Posted on:2007-08-01Degree:Ph.DType:Dissertation
University:Stanford UniversityCandidate:Barnes, Denise AFull Text:PDF
GTID:1445390005967456Subject:History
Abstract/Summary:
The Smithfield Decretals (London, BL Ms. Royal 10E.iv, C 1340) is a well known book traditionally appreciated for the vividly painted trail of images that run along the bottom of almost every page depicting narratives from the Old Testament, saints' lives, fabliaux, and "everyday life." Although the book has been mentioned in art historical stylistic and iconographic studies, it has not, until recently, received sustained attention that treats it as a complex and integrated object pertaining to law. The present study attempts just that.;After a history of the literature and statement of approach, Chapter One explores the state of the book when it arrived in London, before work was begun on its larger illustrative campaign. This is the space the London designer and artists worked in, and it distinctly invoked matters jurisprudential. The next two chapters cover medieval English legal culture, especially in its 'lived' aspect. Chapter Two examines the legal culture of the late eleventh century, when both the canon law and the common law of England were taking on their distinctive shapes.

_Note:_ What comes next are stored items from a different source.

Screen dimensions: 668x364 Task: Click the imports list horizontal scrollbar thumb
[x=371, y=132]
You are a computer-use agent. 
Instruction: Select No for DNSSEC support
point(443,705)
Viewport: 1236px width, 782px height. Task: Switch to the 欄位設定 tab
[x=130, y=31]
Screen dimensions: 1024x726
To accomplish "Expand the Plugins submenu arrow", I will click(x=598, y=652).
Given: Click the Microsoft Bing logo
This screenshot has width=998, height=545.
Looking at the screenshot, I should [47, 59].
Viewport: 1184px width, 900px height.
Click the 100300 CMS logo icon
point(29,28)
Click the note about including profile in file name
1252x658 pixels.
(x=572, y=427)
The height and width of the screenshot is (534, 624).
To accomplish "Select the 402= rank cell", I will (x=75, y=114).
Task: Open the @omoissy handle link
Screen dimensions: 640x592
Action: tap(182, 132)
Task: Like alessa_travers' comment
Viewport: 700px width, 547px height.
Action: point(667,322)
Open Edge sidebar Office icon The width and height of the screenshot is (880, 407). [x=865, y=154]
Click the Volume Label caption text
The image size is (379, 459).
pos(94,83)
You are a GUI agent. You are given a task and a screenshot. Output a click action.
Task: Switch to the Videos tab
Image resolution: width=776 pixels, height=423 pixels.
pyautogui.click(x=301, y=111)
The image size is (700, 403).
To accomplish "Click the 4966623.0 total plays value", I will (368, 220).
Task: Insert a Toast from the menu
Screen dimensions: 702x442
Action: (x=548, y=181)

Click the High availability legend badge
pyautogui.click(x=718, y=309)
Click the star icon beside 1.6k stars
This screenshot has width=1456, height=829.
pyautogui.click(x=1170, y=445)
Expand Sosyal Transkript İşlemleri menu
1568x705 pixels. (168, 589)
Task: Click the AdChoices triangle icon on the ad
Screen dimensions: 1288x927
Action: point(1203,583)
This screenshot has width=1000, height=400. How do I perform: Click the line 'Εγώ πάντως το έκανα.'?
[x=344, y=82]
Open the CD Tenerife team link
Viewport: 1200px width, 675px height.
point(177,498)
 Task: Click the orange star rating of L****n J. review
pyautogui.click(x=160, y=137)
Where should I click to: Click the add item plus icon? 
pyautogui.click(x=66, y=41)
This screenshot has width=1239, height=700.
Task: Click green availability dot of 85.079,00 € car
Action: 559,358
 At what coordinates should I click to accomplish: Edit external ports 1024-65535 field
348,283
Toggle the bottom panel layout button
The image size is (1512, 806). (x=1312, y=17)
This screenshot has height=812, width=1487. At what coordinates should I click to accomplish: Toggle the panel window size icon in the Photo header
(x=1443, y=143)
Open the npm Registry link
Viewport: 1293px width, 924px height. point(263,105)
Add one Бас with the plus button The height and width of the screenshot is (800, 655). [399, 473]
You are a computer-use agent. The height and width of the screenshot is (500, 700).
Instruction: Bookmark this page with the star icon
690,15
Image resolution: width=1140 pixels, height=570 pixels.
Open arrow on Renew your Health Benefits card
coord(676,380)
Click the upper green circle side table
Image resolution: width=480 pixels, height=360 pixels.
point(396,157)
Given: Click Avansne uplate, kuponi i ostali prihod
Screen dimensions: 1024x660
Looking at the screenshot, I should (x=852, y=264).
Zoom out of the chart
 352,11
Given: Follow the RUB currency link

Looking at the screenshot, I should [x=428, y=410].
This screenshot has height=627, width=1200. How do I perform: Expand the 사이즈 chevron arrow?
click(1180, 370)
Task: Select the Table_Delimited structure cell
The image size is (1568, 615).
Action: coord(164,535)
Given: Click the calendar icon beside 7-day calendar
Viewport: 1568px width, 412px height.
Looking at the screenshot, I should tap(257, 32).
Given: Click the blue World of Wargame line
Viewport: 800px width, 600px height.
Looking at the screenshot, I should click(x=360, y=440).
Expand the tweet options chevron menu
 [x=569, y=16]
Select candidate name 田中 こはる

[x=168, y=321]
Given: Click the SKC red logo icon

Although legal habits formed then would be much altered by the fourteenth century, they were by no means forgotten; they would, in fact, be an object of nostalgia. Chapter Three entertains the legal culture of the fourteenth century, again concentrating on its lived aspects. It measures the quick and profound legal change of late thirteenth-century England and notices the manifestations of an active recollection of earlier and nearly vanished forms of justice.;The final chapter of the study returns to the Smithfield Decretals and to the London illustrative campaign. As the designer and artists made their way through this enormously long legal codex, putting down five different registers of imagery on nearly every page, their perception of their work changed. This later chapter calls out patterns, measuring them against the legal culture in which the designer and artists lived and worked. The study ends with a brief conclusion.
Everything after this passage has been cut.